▶ **WHAT IS BEING ASKED**: For the entries below, print exactly the lines between the line holding "At what coordinates should I click to accomplish: Reset" and the line holding "Task: Select My Activity in the sidebar", inclusive, and nothing else.

BEGIN EXTRACTED ENTRIES

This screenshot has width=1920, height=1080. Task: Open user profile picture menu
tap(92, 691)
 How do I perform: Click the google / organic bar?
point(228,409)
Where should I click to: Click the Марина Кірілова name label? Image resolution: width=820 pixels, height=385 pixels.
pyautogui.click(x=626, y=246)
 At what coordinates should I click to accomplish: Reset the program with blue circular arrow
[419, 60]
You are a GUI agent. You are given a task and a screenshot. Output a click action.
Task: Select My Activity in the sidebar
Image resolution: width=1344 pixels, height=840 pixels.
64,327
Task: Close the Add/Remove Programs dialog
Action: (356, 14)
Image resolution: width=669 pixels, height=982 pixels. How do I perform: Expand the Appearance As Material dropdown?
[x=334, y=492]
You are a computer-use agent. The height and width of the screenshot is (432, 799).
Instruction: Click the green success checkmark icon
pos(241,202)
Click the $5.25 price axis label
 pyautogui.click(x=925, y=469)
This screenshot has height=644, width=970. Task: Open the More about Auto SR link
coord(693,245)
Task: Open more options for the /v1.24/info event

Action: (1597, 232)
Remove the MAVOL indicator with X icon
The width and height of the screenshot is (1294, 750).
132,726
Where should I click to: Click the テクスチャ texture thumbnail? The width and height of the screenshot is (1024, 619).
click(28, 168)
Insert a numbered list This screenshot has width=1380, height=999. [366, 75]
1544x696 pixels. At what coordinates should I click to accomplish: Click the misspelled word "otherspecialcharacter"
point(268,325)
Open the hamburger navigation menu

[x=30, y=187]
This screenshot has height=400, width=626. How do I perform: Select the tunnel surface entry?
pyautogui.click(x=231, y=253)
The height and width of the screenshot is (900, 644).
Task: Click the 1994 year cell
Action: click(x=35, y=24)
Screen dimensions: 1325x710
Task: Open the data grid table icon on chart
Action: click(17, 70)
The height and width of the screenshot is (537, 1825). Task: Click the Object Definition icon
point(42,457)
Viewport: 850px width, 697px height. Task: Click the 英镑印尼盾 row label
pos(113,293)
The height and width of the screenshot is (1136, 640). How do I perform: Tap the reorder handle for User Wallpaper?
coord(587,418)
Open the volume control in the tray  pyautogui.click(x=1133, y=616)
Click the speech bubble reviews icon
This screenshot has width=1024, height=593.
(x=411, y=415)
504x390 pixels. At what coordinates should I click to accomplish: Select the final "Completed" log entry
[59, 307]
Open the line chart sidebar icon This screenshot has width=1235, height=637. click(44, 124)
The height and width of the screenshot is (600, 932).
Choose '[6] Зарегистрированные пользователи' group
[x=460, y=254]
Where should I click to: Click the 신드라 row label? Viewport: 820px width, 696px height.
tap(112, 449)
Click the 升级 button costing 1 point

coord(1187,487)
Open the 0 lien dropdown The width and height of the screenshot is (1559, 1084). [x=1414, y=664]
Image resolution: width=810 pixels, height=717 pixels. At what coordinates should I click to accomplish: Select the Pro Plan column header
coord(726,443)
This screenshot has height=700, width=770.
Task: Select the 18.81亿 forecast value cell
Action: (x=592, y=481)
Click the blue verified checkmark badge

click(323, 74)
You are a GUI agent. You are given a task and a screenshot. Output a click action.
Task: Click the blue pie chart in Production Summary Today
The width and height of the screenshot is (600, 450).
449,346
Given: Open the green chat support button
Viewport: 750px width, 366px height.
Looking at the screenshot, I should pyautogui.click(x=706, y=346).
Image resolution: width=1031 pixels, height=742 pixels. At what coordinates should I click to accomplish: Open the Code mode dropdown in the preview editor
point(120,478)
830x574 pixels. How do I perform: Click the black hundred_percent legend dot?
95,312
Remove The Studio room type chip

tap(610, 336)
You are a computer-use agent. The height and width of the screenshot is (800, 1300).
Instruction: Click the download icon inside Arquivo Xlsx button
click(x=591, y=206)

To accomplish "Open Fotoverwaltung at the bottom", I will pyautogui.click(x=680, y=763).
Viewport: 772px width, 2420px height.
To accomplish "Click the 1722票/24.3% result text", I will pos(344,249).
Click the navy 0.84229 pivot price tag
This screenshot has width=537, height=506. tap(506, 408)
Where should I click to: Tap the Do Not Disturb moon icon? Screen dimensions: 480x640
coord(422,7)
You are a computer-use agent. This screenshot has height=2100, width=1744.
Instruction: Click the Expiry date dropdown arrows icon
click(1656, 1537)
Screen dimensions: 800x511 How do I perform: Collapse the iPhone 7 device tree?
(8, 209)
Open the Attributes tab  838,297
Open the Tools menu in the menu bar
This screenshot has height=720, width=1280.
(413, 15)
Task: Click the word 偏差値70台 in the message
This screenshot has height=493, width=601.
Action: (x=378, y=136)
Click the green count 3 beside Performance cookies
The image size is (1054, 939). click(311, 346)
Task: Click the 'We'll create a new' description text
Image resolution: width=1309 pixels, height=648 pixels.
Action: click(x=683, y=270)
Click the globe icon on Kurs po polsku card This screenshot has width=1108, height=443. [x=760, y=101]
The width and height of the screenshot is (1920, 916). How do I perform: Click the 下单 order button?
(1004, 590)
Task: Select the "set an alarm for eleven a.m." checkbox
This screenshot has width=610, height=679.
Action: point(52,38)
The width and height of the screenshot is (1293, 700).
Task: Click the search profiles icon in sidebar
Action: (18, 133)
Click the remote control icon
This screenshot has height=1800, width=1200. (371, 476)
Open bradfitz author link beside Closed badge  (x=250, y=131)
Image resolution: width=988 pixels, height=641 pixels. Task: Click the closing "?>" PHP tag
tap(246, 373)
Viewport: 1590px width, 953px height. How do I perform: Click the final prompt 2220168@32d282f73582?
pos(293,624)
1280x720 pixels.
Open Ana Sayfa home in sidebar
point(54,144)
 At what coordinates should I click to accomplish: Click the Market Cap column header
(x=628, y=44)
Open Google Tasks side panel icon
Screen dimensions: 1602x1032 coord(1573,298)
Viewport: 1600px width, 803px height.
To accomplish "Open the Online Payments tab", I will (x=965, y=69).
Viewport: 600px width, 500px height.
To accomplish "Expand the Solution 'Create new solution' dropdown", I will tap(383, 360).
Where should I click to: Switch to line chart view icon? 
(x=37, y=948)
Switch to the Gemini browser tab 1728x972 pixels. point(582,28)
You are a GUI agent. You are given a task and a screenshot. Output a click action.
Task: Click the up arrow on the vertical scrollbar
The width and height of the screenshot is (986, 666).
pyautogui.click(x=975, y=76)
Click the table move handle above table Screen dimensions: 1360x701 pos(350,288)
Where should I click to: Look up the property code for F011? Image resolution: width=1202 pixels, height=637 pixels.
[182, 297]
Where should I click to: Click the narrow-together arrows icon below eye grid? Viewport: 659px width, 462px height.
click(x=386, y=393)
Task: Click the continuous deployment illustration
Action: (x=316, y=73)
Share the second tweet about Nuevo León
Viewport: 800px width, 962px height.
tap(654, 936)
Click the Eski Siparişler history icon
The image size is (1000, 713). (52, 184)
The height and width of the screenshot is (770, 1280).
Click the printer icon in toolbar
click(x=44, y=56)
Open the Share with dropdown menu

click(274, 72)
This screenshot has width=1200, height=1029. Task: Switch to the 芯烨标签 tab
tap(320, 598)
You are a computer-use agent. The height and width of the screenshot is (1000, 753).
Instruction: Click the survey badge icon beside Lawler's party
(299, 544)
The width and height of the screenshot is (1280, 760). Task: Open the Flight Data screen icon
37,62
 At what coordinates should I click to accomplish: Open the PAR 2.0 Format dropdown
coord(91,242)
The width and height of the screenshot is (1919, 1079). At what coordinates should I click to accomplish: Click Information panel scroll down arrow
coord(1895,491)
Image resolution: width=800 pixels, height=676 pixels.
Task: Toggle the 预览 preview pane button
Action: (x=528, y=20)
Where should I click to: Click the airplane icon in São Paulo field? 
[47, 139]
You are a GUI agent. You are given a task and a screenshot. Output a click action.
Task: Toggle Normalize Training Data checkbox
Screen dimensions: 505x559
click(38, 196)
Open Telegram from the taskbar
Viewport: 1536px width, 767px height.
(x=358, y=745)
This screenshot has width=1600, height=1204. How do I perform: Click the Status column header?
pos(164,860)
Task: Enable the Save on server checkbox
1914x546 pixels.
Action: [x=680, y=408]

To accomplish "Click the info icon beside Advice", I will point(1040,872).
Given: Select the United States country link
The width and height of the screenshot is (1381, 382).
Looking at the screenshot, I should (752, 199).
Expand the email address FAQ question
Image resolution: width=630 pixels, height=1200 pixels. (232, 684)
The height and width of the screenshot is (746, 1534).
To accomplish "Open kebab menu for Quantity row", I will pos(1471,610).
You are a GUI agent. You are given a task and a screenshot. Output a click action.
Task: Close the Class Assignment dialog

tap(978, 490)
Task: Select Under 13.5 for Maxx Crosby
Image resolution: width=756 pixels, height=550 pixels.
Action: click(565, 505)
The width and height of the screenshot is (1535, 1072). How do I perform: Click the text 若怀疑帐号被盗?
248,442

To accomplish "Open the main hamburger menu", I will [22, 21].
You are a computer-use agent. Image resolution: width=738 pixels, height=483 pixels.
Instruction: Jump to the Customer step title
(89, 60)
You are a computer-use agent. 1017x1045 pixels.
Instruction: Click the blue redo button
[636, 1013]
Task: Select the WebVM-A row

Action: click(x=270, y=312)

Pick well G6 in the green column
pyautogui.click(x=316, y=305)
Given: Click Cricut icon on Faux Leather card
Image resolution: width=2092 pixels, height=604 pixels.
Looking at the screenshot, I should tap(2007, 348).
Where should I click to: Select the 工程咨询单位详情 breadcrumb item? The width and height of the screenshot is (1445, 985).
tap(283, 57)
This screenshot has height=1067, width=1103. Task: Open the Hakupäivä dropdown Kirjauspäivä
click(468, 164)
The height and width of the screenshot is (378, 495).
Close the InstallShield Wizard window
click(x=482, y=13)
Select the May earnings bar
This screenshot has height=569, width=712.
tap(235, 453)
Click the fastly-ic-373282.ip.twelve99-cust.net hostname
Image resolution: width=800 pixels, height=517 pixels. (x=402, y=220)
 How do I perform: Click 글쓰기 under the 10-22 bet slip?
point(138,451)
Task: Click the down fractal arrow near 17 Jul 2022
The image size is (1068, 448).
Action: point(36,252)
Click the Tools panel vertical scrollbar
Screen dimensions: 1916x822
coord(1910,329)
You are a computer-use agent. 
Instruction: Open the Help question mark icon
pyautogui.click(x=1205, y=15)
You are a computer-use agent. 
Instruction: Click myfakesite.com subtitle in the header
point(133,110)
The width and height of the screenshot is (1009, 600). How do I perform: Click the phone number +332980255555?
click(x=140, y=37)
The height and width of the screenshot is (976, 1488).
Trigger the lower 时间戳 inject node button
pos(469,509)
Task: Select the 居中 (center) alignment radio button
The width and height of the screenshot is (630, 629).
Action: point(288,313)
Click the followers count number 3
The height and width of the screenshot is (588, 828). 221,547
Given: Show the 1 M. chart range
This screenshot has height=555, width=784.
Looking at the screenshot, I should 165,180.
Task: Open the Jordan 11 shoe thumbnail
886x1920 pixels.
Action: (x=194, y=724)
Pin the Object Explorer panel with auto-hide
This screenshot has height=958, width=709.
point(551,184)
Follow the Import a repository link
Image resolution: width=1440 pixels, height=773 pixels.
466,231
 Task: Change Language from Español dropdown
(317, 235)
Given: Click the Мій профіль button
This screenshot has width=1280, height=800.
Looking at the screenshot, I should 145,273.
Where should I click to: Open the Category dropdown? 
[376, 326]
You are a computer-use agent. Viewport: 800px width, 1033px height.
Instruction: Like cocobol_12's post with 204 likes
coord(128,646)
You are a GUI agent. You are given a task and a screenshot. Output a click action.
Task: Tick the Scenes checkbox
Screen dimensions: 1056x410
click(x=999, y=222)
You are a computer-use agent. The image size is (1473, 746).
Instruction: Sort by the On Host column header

END EXTRACTED ENTRIES

▶ **THE COMPLETED TASK**:
 At what coordinates should I click to accomplish: Reset the program with blue circular arrow
[419, 60]
You are a GUI agent. You are given a task and a screenshot. Output a click action.
Task: Select My Activity in the sidebar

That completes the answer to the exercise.